Está bueno que el planeta crea que somos el hermano menor de Brasil, el que también juega bonito. Pero ni siquiera Dunga, el entrenador del único pentacampeón del mundo, se ha dado el lujo de probar a tantos jugadores.
LA NUEVA LEGIÓN
Merino. En la temporada 2007/2008 ha jugado 394 minutos. El diez del Atromitos griego alterna el banco con la cancha.
Vásquez. Jugó sus últimos 90 minutos ante el Hamburgo de Guerrero, en el choque de ida, por la UEFA.
Rengifo. Con un buen promedio (8 goles en la última temporada), tendría su primera oportunidad en la selección de Chemo.

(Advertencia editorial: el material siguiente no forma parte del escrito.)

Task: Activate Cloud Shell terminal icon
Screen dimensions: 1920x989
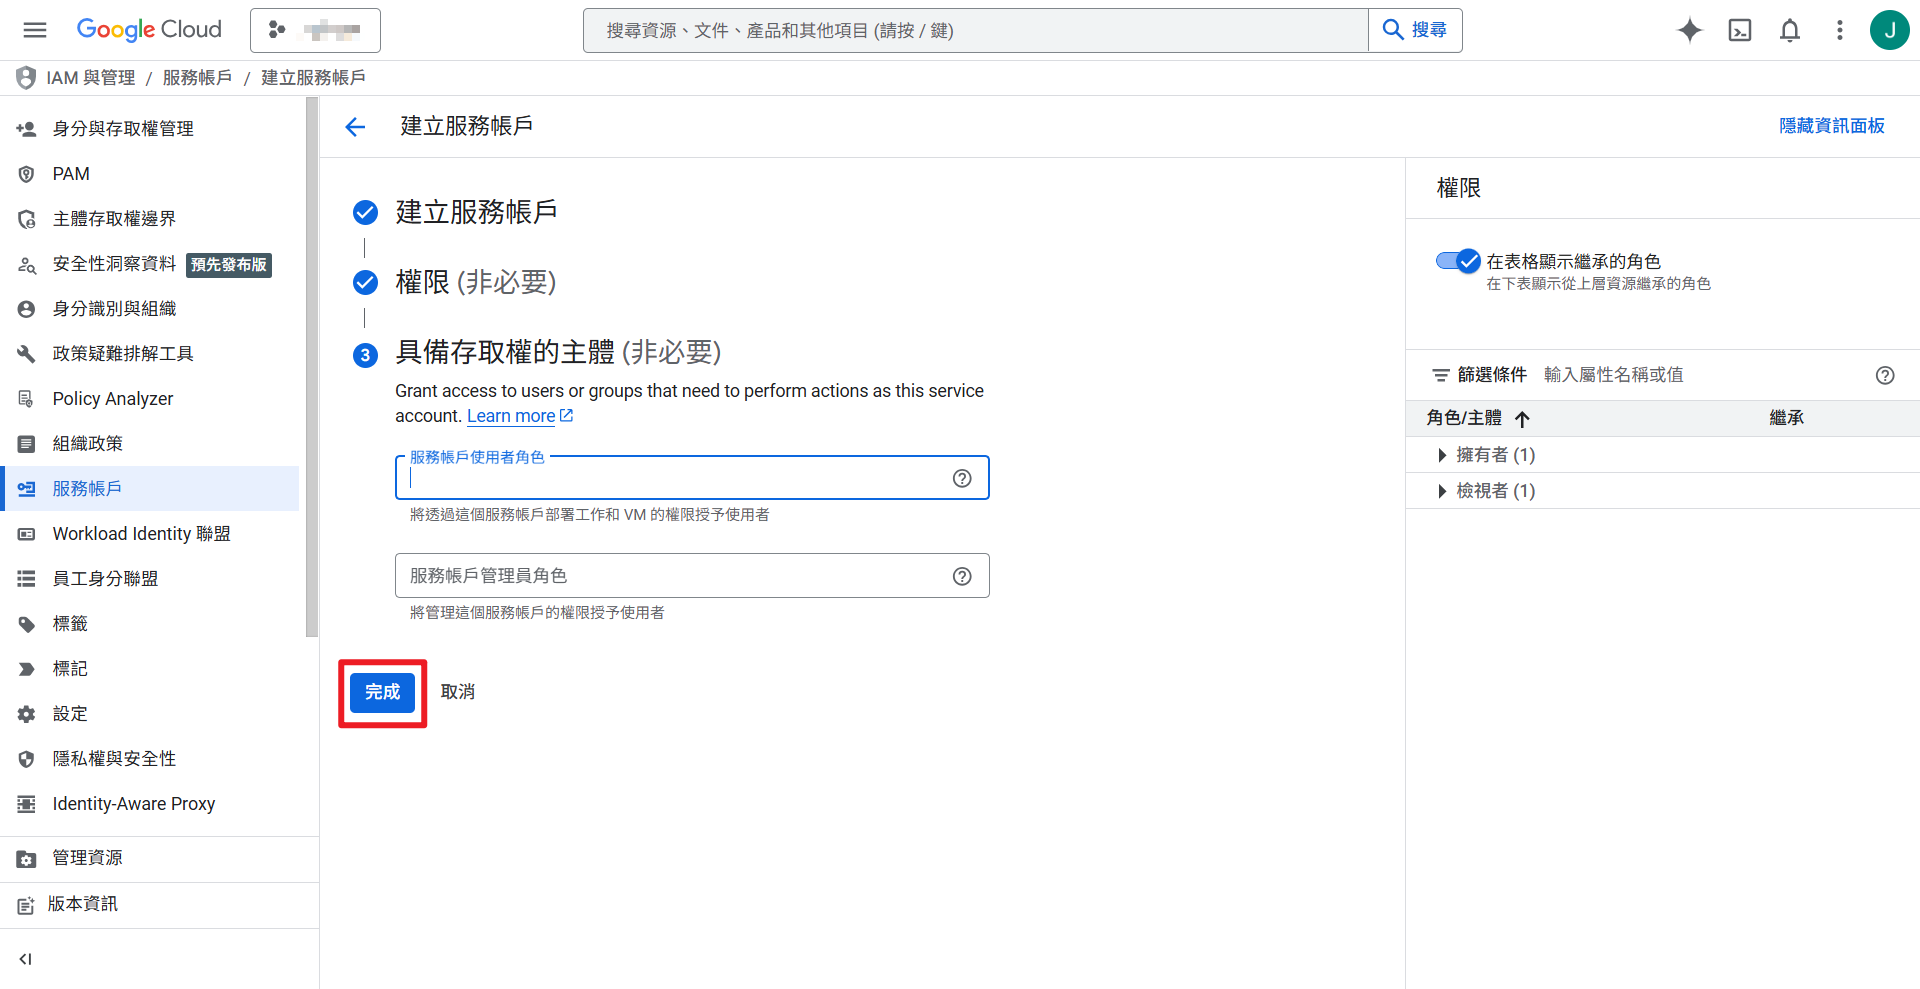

Zambrano. Con 18 años ya forma parte del primer equipo del Schalke 04 de Alemania. Aún no debuta en la Bundesliga.
ENFOQUE
CARLOS SALAS
Concesión tribunera
Lo veía y no lo creía. Tuve que pedir la grabación y poner 'rewind'. Cuatro meses después de declarar en Quito que no haría papelones llamando a juveniles, Chemo del Solar anuncia --con ese tono madrileño suficientemente parodiado-- que citará a la "sangre joven", lo que significa la convocatoria de mínimo un par de 'jotitas' y de --suponemos-- algún 'extranjero' junior tipo 'Rabona' Vásquez.
Después de apostar por 'foráneos' que le fallaron y de encabezar aquel inolvidable plan de altura que incluía jugar con un lateral con 5 kilos de sobrepeso, Chemo cede al clamor callejero y en su acción más populista se suma al coro que exige renovación generacional. La medida se contradice con el Chemo que --hace poquito nomás-- elogiaba la experiencia de su legión y declaraba que la selección era un club de universo reducido, "no apto para cualquiera". No tengo nada contra Manco, pero todavía no le recuerdo ningún partido de 7 puntos que justifique un llamado, cosa que sí tiene --por ejemplo-- Fano, ignorado en todas sus listas. Tampoco creo que el chico Delgado de Cristal sea mal jugador, pero no lo veo más que Pérez o Hinostroza, los volantes del campeón, que tuvieron que romperla ante River para que Chemo recién hable de ellos. Ni qué decir de Vásquez, que llegaría más por su jugadita en Youtube que por su presente en FC Zúrich.
Con semejante concesión tribunera, Chemo aniquila el valor de premio que siempre tuvo la selección y la transforma en una estación de fácil acceso. Al equipo de todos ya no van los que hacen méritos en largas campañas, o mínimo en un puñado de buenos torneos, sino que ingresa cualquier mortal que con cinco partidos es pedido por la gente. Penoso, pero cierto.